Sunday, February 26, 2012

Icelandic pancakes, and last day at the farm

When I do get back to Toronto, I'll work on a recipe for those little beauties you see up there: my dad's Icelandic pancakes. They're sweet like cake, fluffy like air. I don't think I've ever seen a recipe for them --- my dad has never needed one.  But I do know that many egg whites and sugar make them a close relative of meringues, if you can ever say that about a pancake. 

But before I go, a few more bites I had this week, at the farm. 

My mum's lamb liver and onions. I know! Maybe you don't like liver and onions. Well, too bad for you. 

Venison steak-frites, from a doe my dad shot this fall. For the fries, the potatoes are from the world's best vegetable woman, Kelly Dubé, in LaBroquerie, ten miles away. And seasoned with this salt (which is decidedly not from ten miles away). 

On Wednesday, my good friend Emma came over for dinner and brought this spice cake. Joy of Cooking! 

Wednesday, February 22, 2012

Taking Time

This week, I won't be testing any recipes. You'll only see my photos. I'm at my parents' farm in Manitoba for the week. That's why. 

But I will be eating. 

Eating stuff like this lovely chocolate pie my Papa made, when I arrived on Sunday. 

My parents are both tremendous cooks. 

And my Maman is a fabulous watercolour painter, too. I'm spending my afternoons with her. 

She's also a gardener, even in the dead of Manitoba's winter.

I'll be back later this week with more farm photos. And I promise recipes when I'm back in the Toronto routine. 

Saturday, February 11, 2012

M.F.K. Fisher

I liked M.F.K. Fisher from the moment, in an early chapter of her first book, Serve It Forth, she describes her secret winter’s habit of peeling tangerines and leaving them on a hot radiator for the day, so that the thin skin dries and the flesh swells with warm juicy pulp. Once cooled on a snow-packed windowsill, they quickly disappear:

“…I cannot tell you why they are so magical. Perhaps it is that little shell, thin as one layer of enamel on a Chinese bowl, that crackles so tinily, so ultimately under your teeth. Or the rush of cold pulp just after it. Or the perfume, I cannot tell.
          There must be some one, though, who knows what I mean. Probably everyone does, because of his own secret eatings.”

Sunday, February 5, 2012

An Ode to Oats

Steel cut oats, that is.  Not rolled, and not quick oats, but the kind of oats that are knobby, pebbly and hardly friendly-looking. But I love them, and I eat them almost every morning.  

Steel cut oats make for a sturdy meal; a meal that takes its time on the stove, and doesn’t mind waiting for my bleary eyes to wake up. It’s a porridge that gently bubbles away for half an hour, while sip on coffee and peruse the news.

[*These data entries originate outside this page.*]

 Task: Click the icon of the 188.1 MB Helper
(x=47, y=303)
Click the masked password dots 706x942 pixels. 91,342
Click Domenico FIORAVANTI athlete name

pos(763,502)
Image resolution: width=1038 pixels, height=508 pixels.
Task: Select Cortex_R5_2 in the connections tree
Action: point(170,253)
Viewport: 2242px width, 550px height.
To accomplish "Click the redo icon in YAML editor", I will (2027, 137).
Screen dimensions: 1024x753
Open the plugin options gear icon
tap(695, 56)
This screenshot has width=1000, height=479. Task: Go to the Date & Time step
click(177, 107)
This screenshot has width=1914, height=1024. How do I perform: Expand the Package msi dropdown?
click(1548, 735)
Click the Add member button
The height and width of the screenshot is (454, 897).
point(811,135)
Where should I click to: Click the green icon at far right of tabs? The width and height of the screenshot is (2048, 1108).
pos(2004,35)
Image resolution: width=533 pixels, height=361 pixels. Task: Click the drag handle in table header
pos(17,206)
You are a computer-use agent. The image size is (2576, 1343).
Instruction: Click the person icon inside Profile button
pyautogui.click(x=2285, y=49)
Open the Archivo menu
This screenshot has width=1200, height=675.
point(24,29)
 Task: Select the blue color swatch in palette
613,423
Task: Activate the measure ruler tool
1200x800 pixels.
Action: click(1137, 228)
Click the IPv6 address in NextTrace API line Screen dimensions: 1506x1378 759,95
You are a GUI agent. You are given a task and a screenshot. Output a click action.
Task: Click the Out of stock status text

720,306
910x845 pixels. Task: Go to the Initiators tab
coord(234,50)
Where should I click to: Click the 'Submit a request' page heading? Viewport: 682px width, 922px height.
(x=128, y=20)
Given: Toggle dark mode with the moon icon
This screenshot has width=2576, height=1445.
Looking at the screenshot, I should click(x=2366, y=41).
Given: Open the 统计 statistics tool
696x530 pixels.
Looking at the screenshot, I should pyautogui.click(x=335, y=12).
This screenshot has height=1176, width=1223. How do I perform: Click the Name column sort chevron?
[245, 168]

Steel cut oats can take on any personality: With a handful of coconut, some chunks of dried pineapple, and a good spoonful of dark, dark sugar, it’s nearly a dessert. Or throw in a handful of nutty granola and some cinnamon just before serving, you end up with good texture and wholesomeness. Or make it savory, with a pinch of salt, simmered with herbs, and knob of butter right at the end to round it out.  Maybe a spot of cream, too.

There’s a constant, though. For one serving, you need ¼ cup of oats, and a cup of water. Bring it to a boil, then down to the lowest fathomable simmer for half an hour. But those are really the only rules.

That picture, up there, it’s not really a porridge. It’s closer to a loose pilaf. But the principle is exactly the same: ¼ cup oats, a cup of water, and a half hour of simmering.

It’s quickly become one of my favourite ways to eat steel cut oats.  Feel free to play with the ingredients. Here, there are more veggies than there are oats. That makes plateful, rather than a bowlful. But you can easily make the reverse.

Oats with Kale and Mushrooms
Serves one as a hefty breakfast

A knob of butter
A handful of mushrooms, wiped clean and sliced
A pinch of grated nutmeg
Salt and pepper, to taste
Kale, 5 or 6 leaves, roughly chopped and tough stems discarded
¼ cup steel cut oats
1 cup water

In a wide sauté pan, melt the butter over medium heat. Add the mushrooms and cook until tender. Add numeg, salt and pepper.

Now add the kale, and sauté until it’s just starting to wilt.

Now add the oats and the water. Bring to a full boil, and immediately down to a low simmer.  Cook uncovered, keeping an eye on the oatmeal, and giving it an occasional stir. The oatmeal is ready with the grain is tender, and all the water is gone. Heap onto a plate, and eat it while it’s still piping hot.